Question

Consider an interval Δt of an FM wave s(t) = Acosθ(t) such that θ(t) satisfies the condition θ(t + Δt) − θ(t) = π. Show that if Δt is small, the instantaneous frequency fᵢ of the FM wave inside this interval is approximately fᵢ ≈ 1/2Δt. Hint: consider the mathematical definition of differentiation.

Answer 1

The instantaneous frequency fi of an FM wave for a small interval ∆t, where a phase change of π occurs, can be approximated using differentiation, with fi being approximately equal to 1/2∆t.

Step-by-step explanation:

To demonstrate the relationship between the interval ∆t and the instantaneous frequency fᵢ of the FM wave s(t) = Acosθ(t), we start by considering the given condition θ(t + ∆t) − θ(t) = π. If ∆t is small enough, we can make an approximation using the concept of differentiation.
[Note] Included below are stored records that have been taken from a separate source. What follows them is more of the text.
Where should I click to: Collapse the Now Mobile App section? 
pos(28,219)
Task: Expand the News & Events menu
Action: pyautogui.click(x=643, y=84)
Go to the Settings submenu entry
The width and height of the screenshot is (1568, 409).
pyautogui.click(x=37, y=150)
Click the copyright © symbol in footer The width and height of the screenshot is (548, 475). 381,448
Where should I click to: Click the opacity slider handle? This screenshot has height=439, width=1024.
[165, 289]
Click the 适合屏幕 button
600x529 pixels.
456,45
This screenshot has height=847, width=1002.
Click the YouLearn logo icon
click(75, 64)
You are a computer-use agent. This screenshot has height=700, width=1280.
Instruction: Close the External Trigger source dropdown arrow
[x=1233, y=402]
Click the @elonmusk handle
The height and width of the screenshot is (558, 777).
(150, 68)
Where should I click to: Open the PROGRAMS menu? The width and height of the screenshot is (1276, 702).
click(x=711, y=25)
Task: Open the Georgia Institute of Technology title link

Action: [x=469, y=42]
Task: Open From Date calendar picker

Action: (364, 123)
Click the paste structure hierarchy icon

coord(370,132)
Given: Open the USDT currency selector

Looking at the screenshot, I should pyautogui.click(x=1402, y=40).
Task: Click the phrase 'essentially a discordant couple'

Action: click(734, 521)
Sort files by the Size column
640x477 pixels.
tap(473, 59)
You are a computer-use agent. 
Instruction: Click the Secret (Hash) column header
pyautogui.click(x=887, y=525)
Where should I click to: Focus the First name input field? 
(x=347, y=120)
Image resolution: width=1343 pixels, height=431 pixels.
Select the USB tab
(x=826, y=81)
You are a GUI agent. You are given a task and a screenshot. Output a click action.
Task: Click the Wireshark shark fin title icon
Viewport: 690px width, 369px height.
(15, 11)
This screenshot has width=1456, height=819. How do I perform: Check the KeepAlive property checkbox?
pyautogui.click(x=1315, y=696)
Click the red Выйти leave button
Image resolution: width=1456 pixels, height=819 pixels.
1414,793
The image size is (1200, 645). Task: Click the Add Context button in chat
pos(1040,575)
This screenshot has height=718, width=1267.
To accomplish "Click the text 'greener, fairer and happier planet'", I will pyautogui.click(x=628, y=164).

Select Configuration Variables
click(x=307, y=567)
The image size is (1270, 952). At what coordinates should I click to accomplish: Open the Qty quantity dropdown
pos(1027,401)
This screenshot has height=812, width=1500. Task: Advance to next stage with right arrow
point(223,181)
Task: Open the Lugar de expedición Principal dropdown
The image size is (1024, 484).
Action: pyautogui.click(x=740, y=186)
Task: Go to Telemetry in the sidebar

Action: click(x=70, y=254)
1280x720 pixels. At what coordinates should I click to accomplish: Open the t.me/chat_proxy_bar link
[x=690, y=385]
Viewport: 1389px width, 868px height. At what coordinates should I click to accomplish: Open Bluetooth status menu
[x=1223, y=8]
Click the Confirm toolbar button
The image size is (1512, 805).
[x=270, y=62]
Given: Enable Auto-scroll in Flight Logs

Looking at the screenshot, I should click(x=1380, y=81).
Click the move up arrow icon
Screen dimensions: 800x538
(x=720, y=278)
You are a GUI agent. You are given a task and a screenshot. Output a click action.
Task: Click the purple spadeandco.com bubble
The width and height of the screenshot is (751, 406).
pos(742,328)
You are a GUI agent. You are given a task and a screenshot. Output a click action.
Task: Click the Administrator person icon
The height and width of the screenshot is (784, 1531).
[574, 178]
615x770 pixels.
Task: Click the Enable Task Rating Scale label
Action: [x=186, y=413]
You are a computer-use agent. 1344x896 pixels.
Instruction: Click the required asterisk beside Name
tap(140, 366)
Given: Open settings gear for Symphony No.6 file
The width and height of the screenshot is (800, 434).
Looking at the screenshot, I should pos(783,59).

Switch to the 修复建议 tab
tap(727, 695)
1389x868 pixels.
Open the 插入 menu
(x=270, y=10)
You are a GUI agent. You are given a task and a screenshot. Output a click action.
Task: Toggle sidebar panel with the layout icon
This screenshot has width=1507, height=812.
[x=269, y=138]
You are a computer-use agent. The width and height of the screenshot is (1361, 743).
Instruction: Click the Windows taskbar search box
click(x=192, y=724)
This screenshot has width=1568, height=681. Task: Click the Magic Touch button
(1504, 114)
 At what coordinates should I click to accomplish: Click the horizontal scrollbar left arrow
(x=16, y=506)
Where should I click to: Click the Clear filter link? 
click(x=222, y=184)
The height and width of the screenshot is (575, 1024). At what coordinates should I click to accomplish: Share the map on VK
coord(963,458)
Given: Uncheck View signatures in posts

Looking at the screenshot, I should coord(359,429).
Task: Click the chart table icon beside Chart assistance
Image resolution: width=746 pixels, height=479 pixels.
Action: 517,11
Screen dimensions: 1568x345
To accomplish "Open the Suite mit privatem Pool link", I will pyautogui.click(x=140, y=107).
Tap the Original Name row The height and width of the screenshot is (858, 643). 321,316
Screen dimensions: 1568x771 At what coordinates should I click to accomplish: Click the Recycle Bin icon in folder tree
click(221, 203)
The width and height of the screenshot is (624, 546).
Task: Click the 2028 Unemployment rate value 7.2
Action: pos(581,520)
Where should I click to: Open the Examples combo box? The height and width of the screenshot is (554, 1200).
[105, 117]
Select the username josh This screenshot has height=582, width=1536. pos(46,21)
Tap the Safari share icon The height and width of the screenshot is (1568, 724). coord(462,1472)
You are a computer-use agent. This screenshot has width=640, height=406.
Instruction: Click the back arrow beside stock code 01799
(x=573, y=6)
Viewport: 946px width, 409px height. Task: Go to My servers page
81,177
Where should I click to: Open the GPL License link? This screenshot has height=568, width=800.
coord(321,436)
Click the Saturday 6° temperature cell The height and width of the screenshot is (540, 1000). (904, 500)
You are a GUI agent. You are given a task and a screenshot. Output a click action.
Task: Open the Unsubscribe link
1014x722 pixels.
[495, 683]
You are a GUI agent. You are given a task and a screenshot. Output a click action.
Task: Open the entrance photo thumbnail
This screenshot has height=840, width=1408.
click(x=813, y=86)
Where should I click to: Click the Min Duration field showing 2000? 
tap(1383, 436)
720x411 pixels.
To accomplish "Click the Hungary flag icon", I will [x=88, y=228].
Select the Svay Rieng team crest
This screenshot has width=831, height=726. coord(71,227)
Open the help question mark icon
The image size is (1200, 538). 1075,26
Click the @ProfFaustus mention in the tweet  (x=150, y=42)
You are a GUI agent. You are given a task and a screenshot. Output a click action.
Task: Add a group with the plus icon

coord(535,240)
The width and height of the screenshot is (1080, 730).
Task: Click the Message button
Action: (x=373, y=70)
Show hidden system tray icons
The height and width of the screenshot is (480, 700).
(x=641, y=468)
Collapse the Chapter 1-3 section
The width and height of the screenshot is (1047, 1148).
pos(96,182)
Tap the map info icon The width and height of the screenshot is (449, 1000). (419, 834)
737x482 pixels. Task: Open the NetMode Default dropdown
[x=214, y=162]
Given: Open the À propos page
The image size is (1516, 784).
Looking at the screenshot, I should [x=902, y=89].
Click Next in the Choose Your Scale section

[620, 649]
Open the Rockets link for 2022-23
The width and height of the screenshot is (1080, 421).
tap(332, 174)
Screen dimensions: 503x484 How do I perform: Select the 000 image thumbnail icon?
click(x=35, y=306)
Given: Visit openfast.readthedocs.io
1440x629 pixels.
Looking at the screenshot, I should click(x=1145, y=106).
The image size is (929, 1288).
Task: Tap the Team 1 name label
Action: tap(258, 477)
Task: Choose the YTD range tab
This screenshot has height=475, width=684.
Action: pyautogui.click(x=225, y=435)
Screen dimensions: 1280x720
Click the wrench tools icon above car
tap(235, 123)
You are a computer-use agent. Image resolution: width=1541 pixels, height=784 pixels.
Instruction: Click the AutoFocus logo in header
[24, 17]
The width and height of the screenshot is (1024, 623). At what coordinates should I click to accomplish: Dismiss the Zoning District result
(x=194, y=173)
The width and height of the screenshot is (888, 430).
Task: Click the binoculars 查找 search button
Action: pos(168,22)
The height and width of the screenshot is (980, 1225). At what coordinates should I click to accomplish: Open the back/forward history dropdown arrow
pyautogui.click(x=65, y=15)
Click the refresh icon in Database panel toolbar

The phase change over the interval is equivalent to the derivative of θ(t) multiplied by ∆t, which can be expressed as dθ/dt • ∆t ≈ π

The instantaneous frequency is defined as fᵢ = 1/(2π) • dθ/dt, substituting the approximate value from the phase change we get fᵢ ≈ 1/(2π) • (π/∆t) = 1/2∆t. Hence, for a small interval ∆t, the instantaneous frequency of an FM wave can be approximately expressed as fᵢ ≈ 1/2∆t.